Noch werden hier handgefertigte Ziegel hergestellt, vor allem für die Rekonstruktion von Denkmalen. Doch wie der Tagesspiegel vom 11.05.2021 berichtete steht die Neue Ziegel-Manufaktur Glindow kurz vor dem Aus. Durch die Coronakrise haben sich die Umsätze halbiert. Ein Großauftrag ist geplatzt. Von den etwa 20 Personen, die hier eine Arbeitsstelle gefunden hatten, musste bereits die Hälfte gehen.

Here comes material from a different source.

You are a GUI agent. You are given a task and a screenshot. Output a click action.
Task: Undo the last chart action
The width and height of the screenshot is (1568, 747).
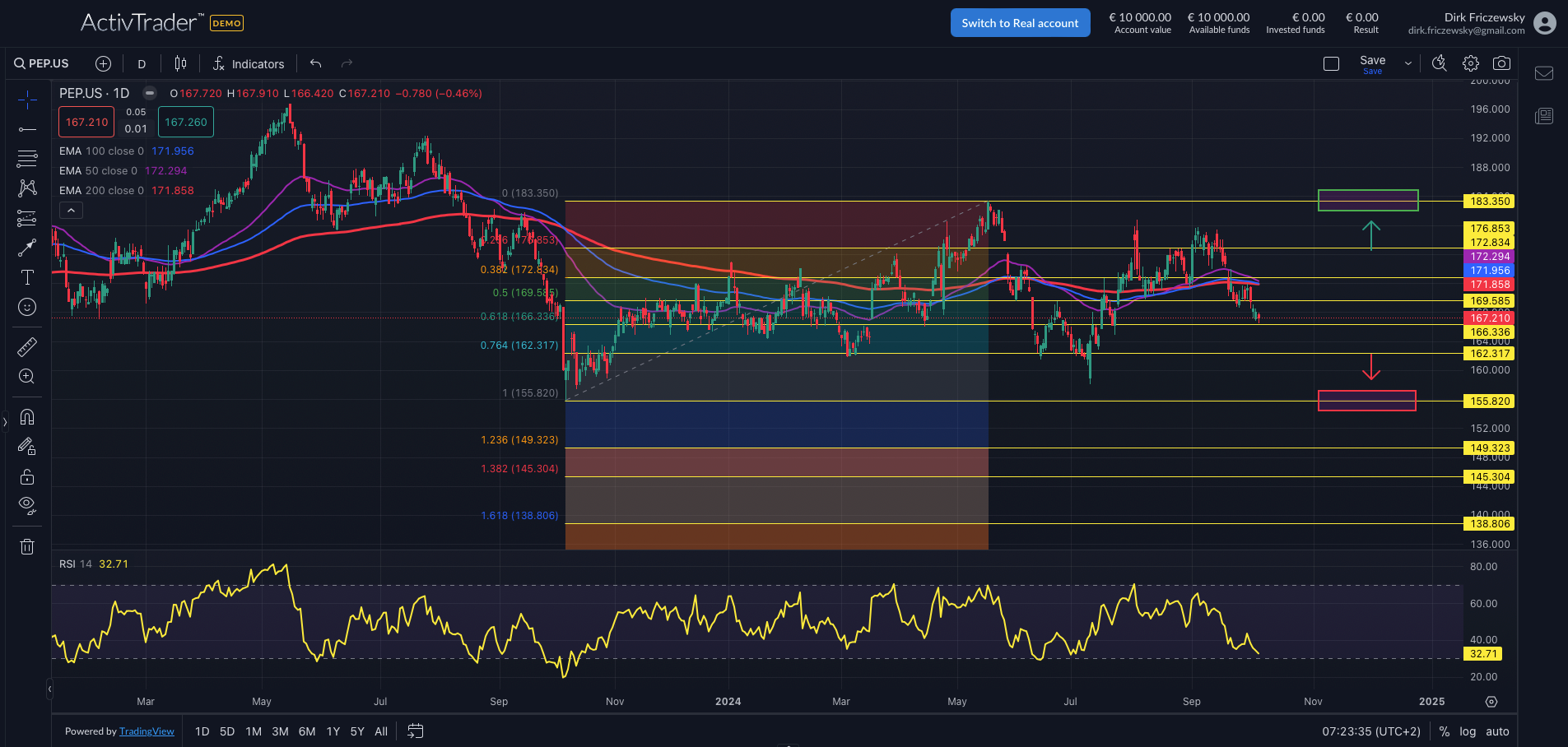316,63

Wie schade, dass auch diese alte Handwerkskunst in Vergessenheit geraten wird, von der Fontane schrieb: »Auch in Glindow und seinen Dependenzien wird ein vorzüglicher Stein gebrannt. […] Die berühmtesten Steine, die hier zu Lande gebrannt werden, sind die ›roten Rathenower‹ und die ›gelben Birkenwerderschen‹. Aber was ihnen ihre Vorzüglichkeit leiht, ist nicht das Material, sondern die Sorglichkeit, die Kunst, mit der sie hergestellt werden. Jedem einzelnen Stein wird eine gewisse Liebe zugewandt. Das macht’s.«

Bald wird der historische Hoffmannsche Ringofen in Glindow, mit dem Ziegelsteine unter fast originalen Bedingungen wie vor über 100 Jahren hergestellt werden können, stillgelegt werden müssen. Nur die einzigartige Landschaft der Glindower Alpen bleibt uns als Naturschutzgebiet erhalten – hoffentlich!